Was this a reference to Elsa Schiaparelli — and the legendary designer’s perfume? Although she died over forty years ago, her name and brand have been revived — not least with a new designer at this Paris haute couture week.
At Armani Privé, out came shocking pink. It engulfed the lighting and ran as a line of colourful runway carpet. The same juicy shades glowed from casual tops and pants, or more decorative clothes where the intensity was heightened by Lurex threads and Swarovski crystals.
It took time for me to realise — maybe not even until I was backstage and Armani was greeting Naomi Watts and hugging Italian film legend Claudia Cardinale — that there was nothing ironic about Giorgio channelling Schiap.
“I wanted provocative colour,” said the designer, when I asked him about the ‘shocking’ link. And it seemed that this display of vividness and elaborate embellishment was an aesthetic turnaround from last season’s Privé collection, an exercise in serenity, built on images and textures of bamboo.
For this new season, the pink, from catwalk carpet to clothes, seemed like sensual overload. Yet in individual cases the garments literally glowed. Lurex shimmered through the surfaces, with pinks, blues and purples melded into dresses that were further enhanced by layers of wafting feathers or rich embellishment.

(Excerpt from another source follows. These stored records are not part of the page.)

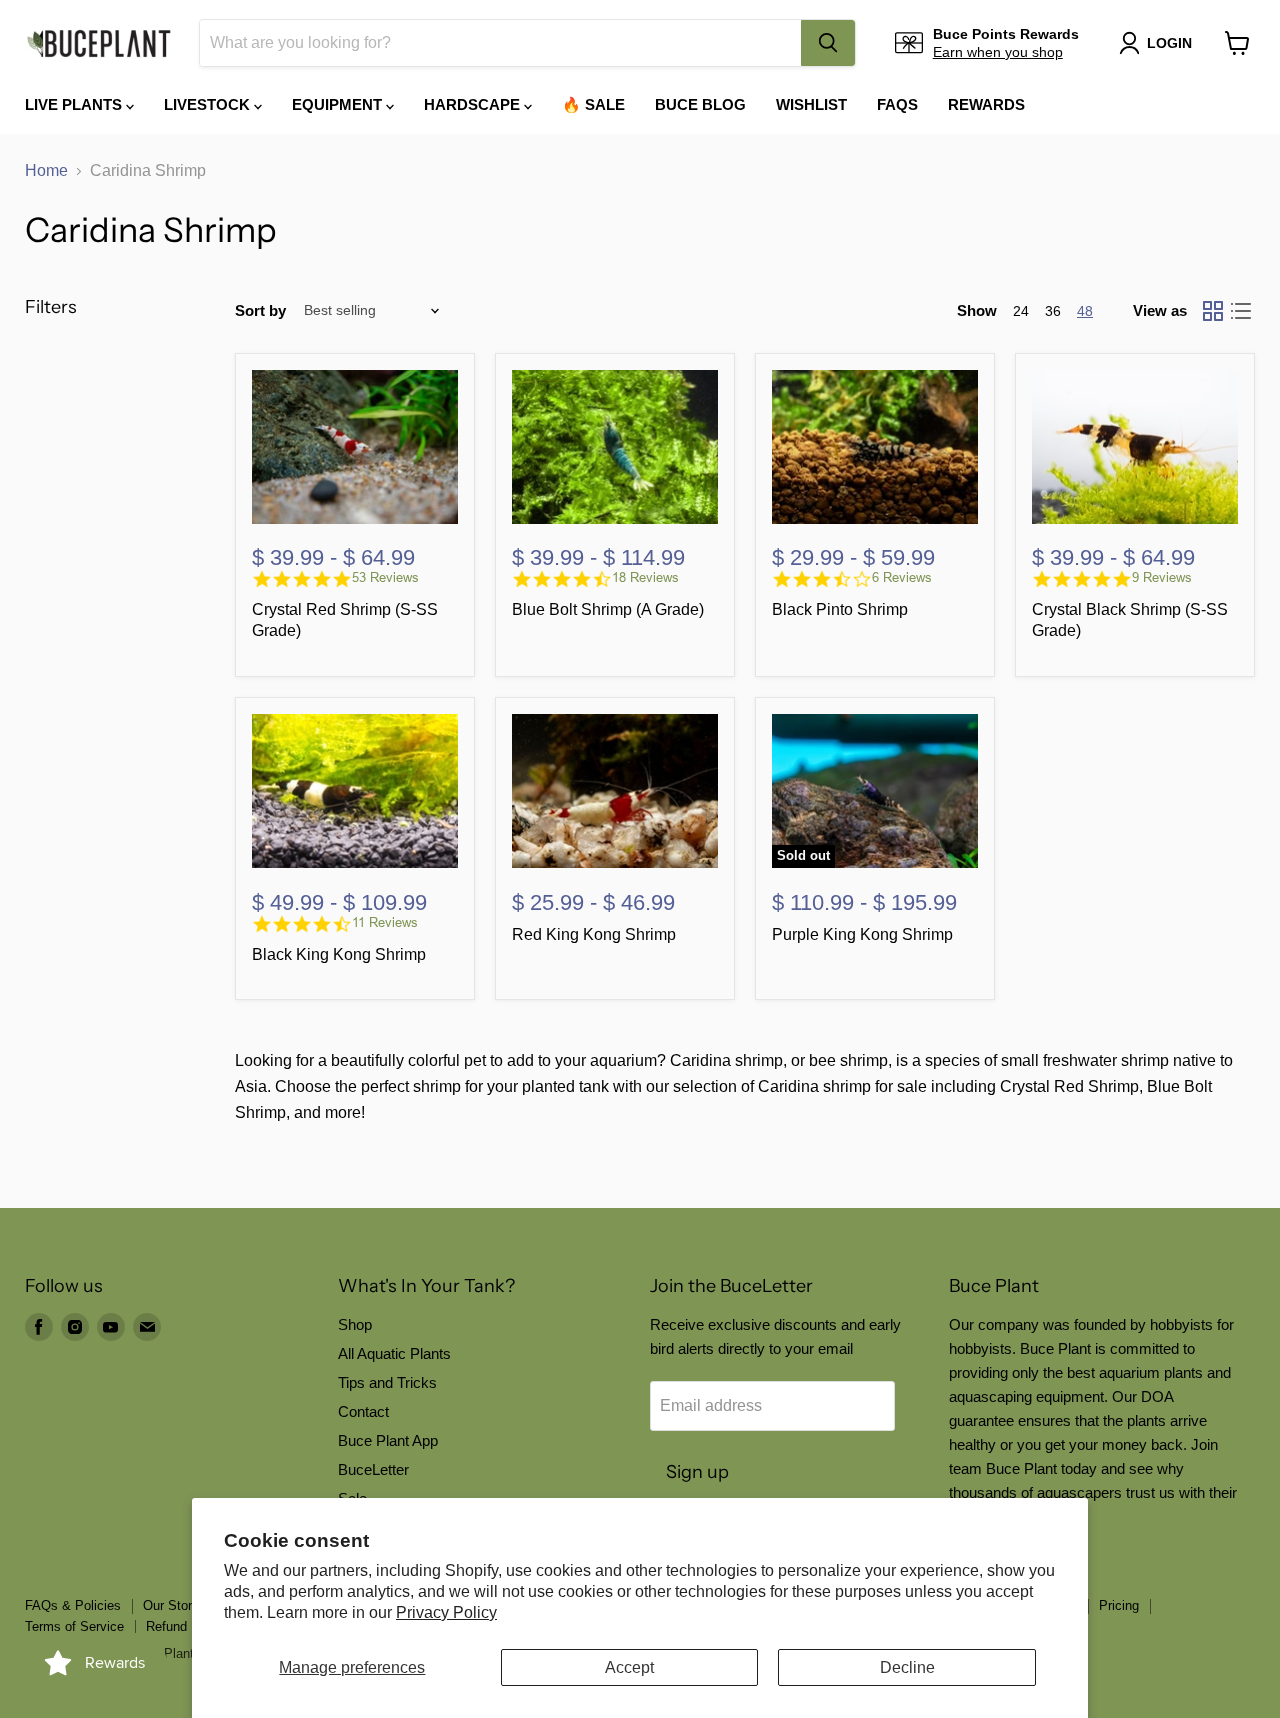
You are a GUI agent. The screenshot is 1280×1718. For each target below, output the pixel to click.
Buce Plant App (388, 1440)
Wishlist (811, 104)
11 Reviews (385, 922)
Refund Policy (186, 1626)
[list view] (1241, 311)
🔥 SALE (593, 104)
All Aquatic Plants (394, 1353)
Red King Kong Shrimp (594, 934)
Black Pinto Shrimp (840, 609)
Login (1169, 43)
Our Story (171, 1605)
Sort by (260, 310)
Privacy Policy (446, 1612)
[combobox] (500, 43)
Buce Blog (700, 104)
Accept (629, 1667)
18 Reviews (645, 577)
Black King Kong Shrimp (339, 954)
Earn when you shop (998, 52)
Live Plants (75, 104)
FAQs (897, 104)
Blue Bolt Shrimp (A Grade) (608, 609)
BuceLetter (373, 1469)
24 (1021, 311)
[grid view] (1213, 311)
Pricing (1119, 1605)
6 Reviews (902, 577)
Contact (363, 1411)
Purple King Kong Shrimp (862, 934)
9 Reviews (1162, 577)
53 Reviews (385, 577)
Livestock (209, 104)
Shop (355, 1324)
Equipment (339, 104)
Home (46, 170)
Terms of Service (74, 1626)
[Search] (828, 43)
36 (1053, 311)
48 (1085, 311)
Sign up (697, 1472)
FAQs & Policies (73, 1605)
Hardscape (474, 104)
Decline (907, 1667)
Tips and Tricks (387, 1382)
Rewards (986, 104)
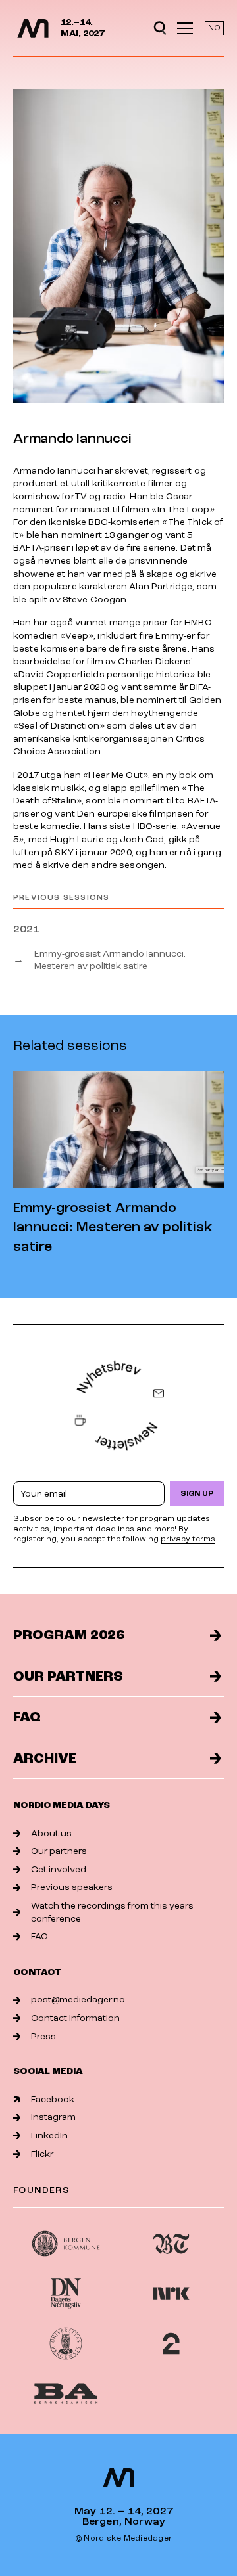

The show opened with some cuddly daywear: a pink chenille jacket — soft, shapely and teamed with black pants. The rest of that outfit – from earrings through to lips, fingernails and shoes – was pink.
The lean daywear silhouettes soon filled out, with pointillist patterns on a soft bottom half. And then came a fluff of pink feathers. As an intense blue infiltrated the rosy hues, the palette became a mix of turquoise, royal blue and — pink.
This ‘one trick’ idea is unusual for Armani, but the range of special effects was impressive: for example three-dimensional silken flowers or blue and green streaks on a feather coat.
It has been many years since Armani was described as ‘Il Signor Beige’ — long before Privé was even ‘born’ as a made-to-order couture line a decade ago. Perhaps because of the designer’s early focus on neutrals, the powerful colours for this Autumn/Winter couture collection seemed constantly surprising, right up to the end of the show.
But, in his fashion, Armani made his pink passion convincing. He seemed, at the cusp of age 81, a designer with something still to say.